EXTRACTED INFORMATION:

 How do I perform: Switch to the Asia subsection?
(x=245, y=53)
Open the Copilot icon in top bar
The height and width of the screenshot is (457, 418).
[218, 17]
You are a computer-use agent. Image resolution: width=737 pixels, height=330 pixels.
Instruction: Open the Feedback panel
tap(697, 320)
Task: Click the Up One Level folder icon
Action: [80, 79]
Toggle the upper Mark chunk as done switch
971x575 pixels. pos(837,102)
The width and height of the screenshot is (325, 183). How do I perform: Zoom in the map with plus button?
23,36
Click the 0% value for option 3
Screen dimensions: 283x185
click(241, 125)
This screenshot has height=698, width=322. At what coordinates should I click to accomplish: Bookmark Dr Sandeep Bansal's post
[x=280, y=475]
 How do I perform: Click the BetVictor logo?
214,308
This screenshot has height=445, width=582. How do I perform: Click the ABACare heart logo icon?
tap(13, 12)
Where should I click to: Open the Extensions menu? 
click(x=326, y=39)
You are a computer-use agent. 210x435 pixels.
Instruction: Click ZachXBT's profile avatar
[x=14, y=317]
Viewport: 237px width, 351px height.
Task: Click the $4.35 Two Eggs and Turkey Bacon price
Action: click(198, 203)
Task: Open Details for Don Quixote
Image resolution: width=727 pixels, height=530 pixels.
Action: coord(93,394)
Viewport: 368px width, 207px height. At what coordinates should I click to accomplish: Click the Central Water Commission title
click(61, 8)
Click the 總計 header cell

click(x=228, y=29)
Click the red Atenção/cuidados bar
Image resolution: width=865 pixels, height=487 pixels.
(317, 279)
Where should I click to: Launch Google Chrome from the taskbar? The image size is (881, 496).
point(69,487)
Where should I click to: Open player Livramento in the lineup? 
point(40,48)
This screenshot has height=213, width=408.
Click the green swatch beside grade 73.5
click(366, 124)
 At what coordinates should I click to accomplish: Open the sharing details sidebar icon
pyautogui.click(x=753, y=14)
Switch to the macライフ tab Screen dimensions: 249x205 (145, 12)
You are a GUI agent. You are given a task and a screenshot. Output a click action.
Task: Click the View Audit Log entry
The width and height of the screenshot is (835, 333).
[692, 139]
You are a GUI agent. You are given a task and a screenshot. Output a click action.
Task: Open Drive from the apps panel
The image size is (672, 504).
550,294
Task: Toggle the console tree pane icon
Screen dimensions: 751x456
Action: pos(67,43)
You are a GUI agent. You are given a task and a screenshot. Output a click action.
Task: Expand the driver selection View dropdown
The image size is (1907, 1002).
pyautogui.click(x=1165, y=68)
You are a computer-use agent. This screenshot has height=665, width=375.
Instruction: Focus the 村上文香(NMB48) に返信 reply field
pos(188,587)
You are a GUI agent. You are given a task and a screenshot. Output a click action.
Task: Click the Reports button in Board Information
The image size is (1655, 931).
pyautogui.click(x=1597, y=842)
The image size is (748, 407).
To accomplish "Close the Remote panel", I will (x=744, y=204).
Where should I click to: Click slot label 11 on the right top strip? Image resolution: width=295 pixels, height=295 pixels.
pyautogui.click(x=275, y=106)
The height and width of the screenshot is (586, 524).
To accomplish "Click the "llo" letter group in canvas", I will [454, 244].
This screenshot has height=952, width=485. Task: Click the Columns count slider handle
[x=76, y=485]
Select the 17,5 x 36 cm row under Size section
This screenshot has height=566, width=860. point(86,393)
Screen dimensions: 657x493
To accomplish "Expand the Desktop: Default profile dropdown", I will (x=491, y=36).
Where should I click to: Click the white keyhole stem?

EXERCISE PROMPT:
Go through the material and copy out every line with "will" in it.

OUTPUT:
To accomplish "Close the Remote panel", I will (x=744, y=204).
To accomplish "Click the "llo" letter group in canvas", I will [454, 244].
To accomplish "Expand the Desktop: Default profile dropdown", I will (x=491, y=36).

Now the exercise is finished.